La plupart des grands éditeurs STM (Sciences Techniques et Médecine) qui ont mis en œuvre SGML ont créé leur propre DTD de production. Ces DTD sont toutes proches d'une DTD normalisée ISO 12083 elle-même issue des travaux de l'AAP (Association of American Publishers). Cette DTD permet le balisage générique pour les structures de livre, de publication en série, d'articles de publication en série et des formules de mathématiques.

D'autres DTD ont été développées dans le domaine de la littérature et des sciences humaines pour le balisage des textes littéraires. Il s'agit du Text Encoding Initiative (TEI). La DTD TEI comprend un en-tête pour le document qui permet de lui adjoindre les méta-données dans une forme normalisée contrôlable par les dictionnaires.

Si SGML est un outil puissant de production de structures complexes, il ne peut être utilisé sans visualiseur spécifique pour afficher les documents. Il est donc actuellement difficile de l'utiliser dans un environnement Internet de base.

"SGML, est un langage pour coder les documents, il n'existe donc pas à proprement parler d'application SGML en tant que telle. (...) Un parser SGML est un logiciel qui analyse la conformité d'un document par rapport à la structure qui a été définie. Le parser prévient de toute incompatibilité qui se serait produite. (...) Certains parsers sont dans le domaine public et sont accessibles sur Internet. D'autres sont des produits commerciaux." [9]

Des navigateurs et éditeurs dédiés au langage SGML existent aussi (Magellan, Grif SGML Editor et Amaya du W3C par exemple). "Ces logiciels permettent à l'utilisateur d'associer, pour chaque DTD, une présentation à un type d'élément, le cas échéant en tenant compte du contexte. (...) Les outils de création et d'édition de documents SGML s'appellent des éditeurs structurés. Ils ressemblent à des traitements de texte, mais obligent leurs utilisateurs à respecter la structure des documents telle qu'elle est définie dans une DTD." [9]

HTML

HTML (Hypertext Markup Language) est un format de description qui permet de créer des documents hypertextes portables d'une plate-forme à une autre. Il est utilisé sur les serveurs W3 d'Internet. Les éléments d'HTML, appelés balises ou tags en anglais, sont insérés dans un texte et permettent de décrire les éléments logiques et physiques de celui-ci (par exemple son titre, ses paragraphes, etc.). Les liens hypertextes permettent à un document de renvoyer à une autre partie de ce document, à un autre document ou encore à un autre serveur. Ils peuvent concerner des textes, du son, des images fixes ou animées.

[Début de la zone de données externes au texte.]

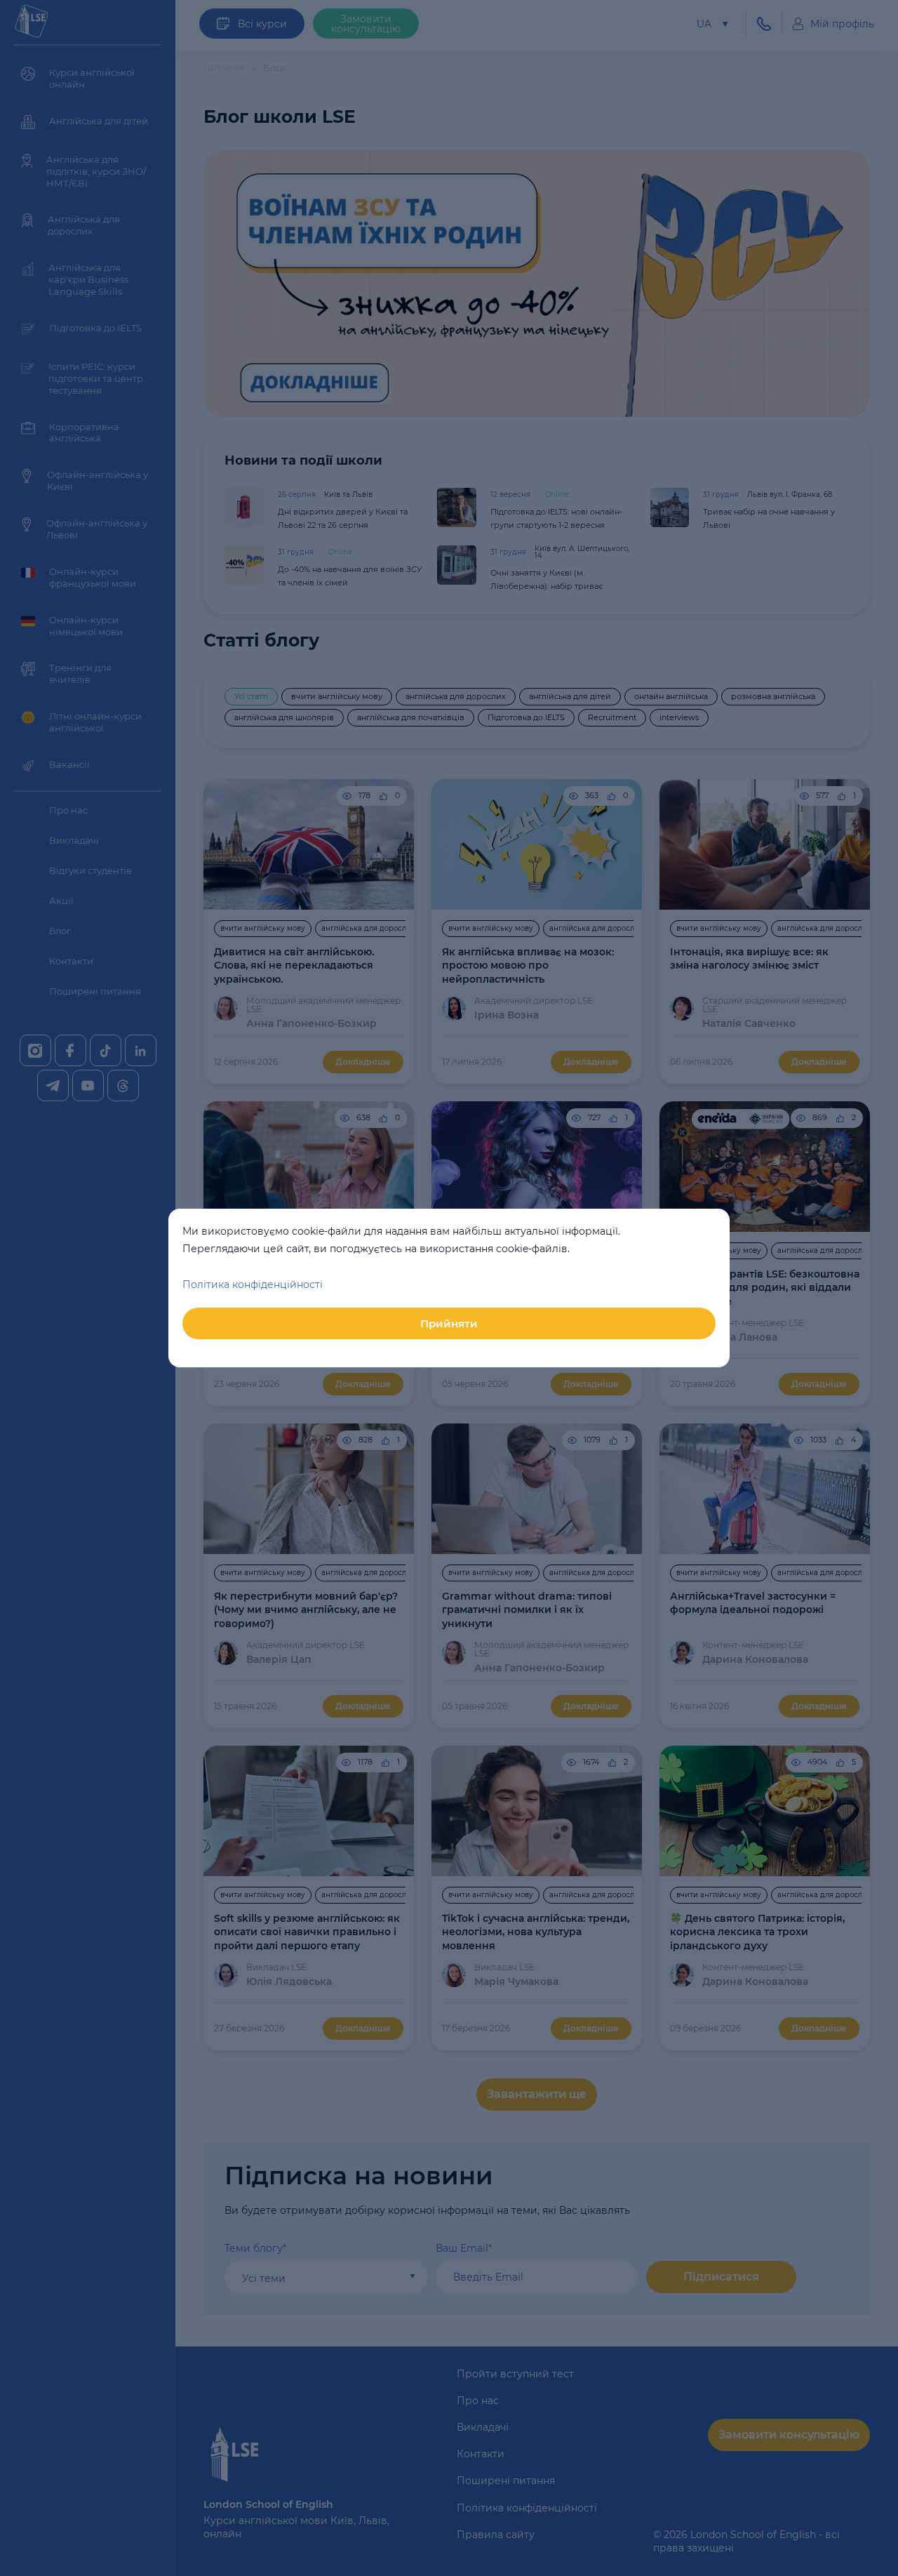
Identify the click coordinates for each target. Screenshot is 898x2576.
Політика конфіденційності (252, 1284)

Le langage HTML a été créé en 1989 par Tim Berners-Lee, chercheur au CERN, dans le cadre du projet World Wide Web. En 1992, Dan Connoly a écrit la DTD d'HTML et les spécifications de ce format. En 1993, ces spécifications ont été révisées car elles étaient dépassées et ont donné jour à HTML2 en 1994. On en est aujourd'hui à la quatrième version d'HTML. Deux groupes travaillent à l'évolution de ce standard : le W3C (World Wide Web Consortium) et l'IETF (Internet Engineering Task Force). Les normes produites par l'organisme de normalisation qu'est l'IETF sont appelées RFC (Request For Comment). En ce qui concerne la version 2 d'HTML, la RFC porte le numéro 1866. [10]

HTML ne permet pas des structures complexes et en particulier pas la gestion des formules mathématiques, ces dernières impliquant l'insertion d'images. C'est un outil simple de création et de diffusion sur le Web. On peut aussi créer facilement un document HTML en reformatant des documents créés en SGML ou en format de traitement de texte bureautique (Word, Wordperfect, etc.). Afin de faciliter la recherche de documents sur le réseau, un travail de normalisation associe le W3C, des représentants du monde bibliographique (bibliothèques et bases de données), des éditeurs de publications académiques. Il s'agit de normaliser les éléments de méta-données qui sont requis dans les documents HTML et qui sont codés dans la syntaxe "métadata".

Un autre travail de normalisation est en cours à l'IETF pour l'identification pérenne des documents électroniques présents sur le réseau. Cette initiative est destinée à compléter l'outil de localisation que sont les URLs dont nous disposons actuellement. Elle comprend la définition de l'URN et de l'URC dont nous avons parlé précédemment. Le dispositif en cours d'élaboration prévoit la mise en place sur le réseau de centres d'enregistrement des publications pour l'enregistrement des noms et leur "résolution" en URL permettant d'accéder aux différentes localisations déposées. Les centres de résolution peuvent également offrir des informations sur les documents et sur leurs "caractéristiques", ils pourront se créer sur l'initiative de communautés d'intérêt intellectuel et/ou financier. C'est ainsi que de grands éditeurs commerciaux STM (Silver Platter, Ovid, FirstSearch) ont déjà mis en place le DOI (Digital Object Identifier) destiné à gérer les droits d'utilisation des articles électroniques sur le Web.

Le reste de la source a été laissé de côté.